Although most of the conflict-related cyber attacks taking place today appear to originate with nonstate actors, governments have been blamed for launching some of them. China especially is fingered, but the Kremlin was accused of being behind the Estonian assault. Whereas the Chinese and Russian protest attacks were most likely the work of patriotic hackers operating on their own, it is possible these governments supported their efforts, or at least turned a blind eye. Regardless, most major governments are developing a cyber warfare capability, though details remain closely guarded secrets. If there is a silver lining, it is that cyber warfare may produce fewer casualties than conventional conflict as well as damages that are more quickly repaired. Instead of bombing a telecommunications hub and killing those in the vicinity, the objective of disrupting enemy communications on the battlefield might also be achieved through a cyber attack. Although a cyber attack, say against a power generator or military communications hub, could lead to casualties, in the near term, at least, physical weapons are far more lethal.

Addressing the cyber attacks against U.S. targets has been a challenge. Clearly, we need to defend our networks and computers, but this is not a problem the government alone can solve any more than it can defend our homes and offices from burglars. Rather, it requires knowledge and diligence on the part of each of us, along with considerable support from industry, such as more secure software. Industry efforts such as Microsoft's Trustworthy Computing Initiative help, but much remains to be done.

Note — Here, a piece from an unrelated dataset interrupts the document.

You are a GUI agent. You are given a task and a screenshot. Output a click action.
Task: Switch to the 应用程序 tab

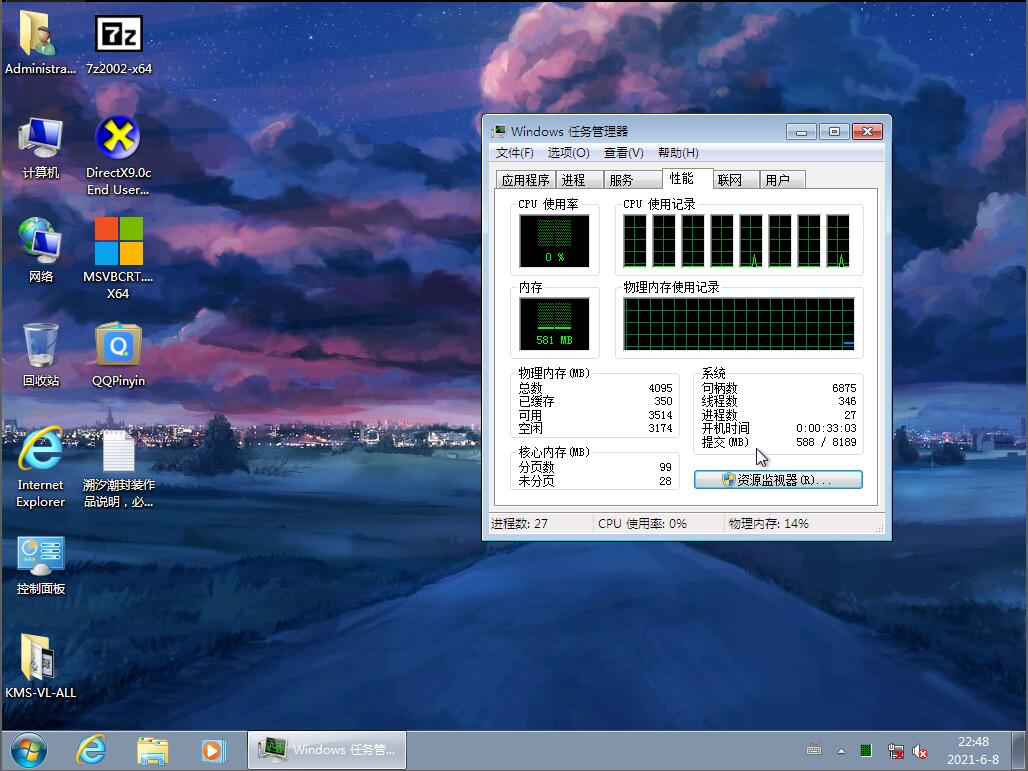coord(525,180)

Government can help in four areas: defending its own networks; establishing and enforcing the law in cyberspace; promoting security through regulation and incentives; and funding research and education in security. Of these, the U.S. government has most effectively met the latter objective, perhaps because it is the easiest to accomplish. It has also been successful creating cyberspace law, though enforcement has been problematic owing to the difficulty of tracing and investigating cyber attacks, especially when they cross international borders. Yet effective law enforcement is critical for deterrence.

As for defending its own networks, many government agencies continue to flunk security assessments or succumb to cyber attacks, so there is ample room for improvement. Although the government has helped promote security in the private sector, it has generally avoided regulation, which in the end may become necessary, at least for software that controls crucial infrastructural and life-critical systems.

The White House's Comprehensive National Cybersecurity Initiative, a multiagency, multiyear plan established in January by the U.S. Department of Homeland Security, may address some of these needs. The plan calls for the government to set up a National Cyber Security Center to coordinate and integrate information for protecting U.S. networks and promoting collaboration among federal cyber groups. The jury is still out, however, on whether the initiative will be up to the task of strengthening the nation's cyber security posture.